▶ Page text:
┄┄┄┄┄┄┄┄┄┄┄┄┄┄┄┄┄┄┄┄

IN THE MATTER OF SECTION 5 OF THE ILLEGAL IMMIGRANTS (TRAFFICKING) ACT 2000
IN THE MATTER OF THE INTERNATIONAL PROTECTION ACT 2015
BETWEEN
K. (ZIMBABWE)
APPLICANT
AND
INTERNATIONAL PROTECTION APPEALS TRIBUNAL
MINISTER FOR JUSTICE AND EQUALITY
RESPONDENTS
JUDGMENT of Mr. Justice Garrett Simons delivered on 11 January 2023
1. These judicial review proceedings relate to a decision to refuse to recognise the applicant as a refugee and/or as a person entitled to subsidiary protection. The decision was made, on appeal, by the International Protection Appeals Tribunal (“Appeals Tribunal”). The Appeals Tribunal held, in effect, that the applicant’s claim lacked credibility. Importantly, the Appeals Tribunal chose to defer consideration of the country of origin information until after it had already reached its findings of fact.
2. The principal issues raised in these judicial review proceedings are as follows. First, whether the Appeals Tribunal erred in its approach to the country of origin information. Secondly, whether the Appeals Tribunal made a fundamental error of fact in its assessment of the applicant’s credibility.
3. The applicant is a national of the Republic of Zimbabwe. The applicant travelled to Ireland in May 2019. On arrival at Dublin Airport, she made an application for refugee status and subsidiary protection.

┄┄┄┄┄┄┄┄┄┄┄┄┄┄┄┄┄┄┄┄

▶ Problem to work on: Reproduce the passage of the judgment starting at "IN THE MATTER OF SECTION" and ending at "findings of fact.", without changing a word.

▶ Dataset extract:
┄┄┄┄┄┄┄┄┄┄┄┄┄┄┄┄┄┄┄┄

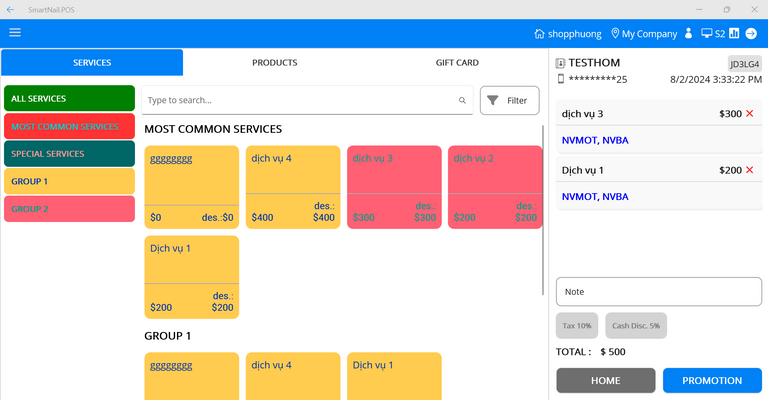This screenshot has width=768, height=400.
Task: Click the circled arrow logout icon
Action: tap(751, 34)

┄┄┄┄┄┄┄┄┄┄┄┄┄┄┄┄┄┄┄┄

▶ The output:
IN THE MATTER OF SECTION 5 OF THE ILLEGAL IMMIGRANTS (TRAFFICKING) ACT 2000
IN THE MATTER OF THE INTERNATIONAL PROTECTION ACT 2015
BETWEEN
K. (ZIMBABWE)
APPLICANT
AND
INTERNATIONAL PROTECTION APPEALS TRIBUNAL
MINISTER FOR JUSTICE AND EQUALITY
RESPONDENTS
JUDGMENT of Mr. Justice Garrett Simons delivered on 11 January 2023
1. These judicial review proceedings relate to a decision to refuse to recognise the applicant as a refugee and/or as a person entitled to subsidiary protection. The decision was made, on appeal, by the International Protection Appeals Tribunal (“Appeals Tribunal”). The Appeals Tribunal held, in effect, that the applicant’s claim lacked credibility. Importantly, the Appeals Tribunal chose to defer consideration of the country of origin information until after it had already reached its findings of fact.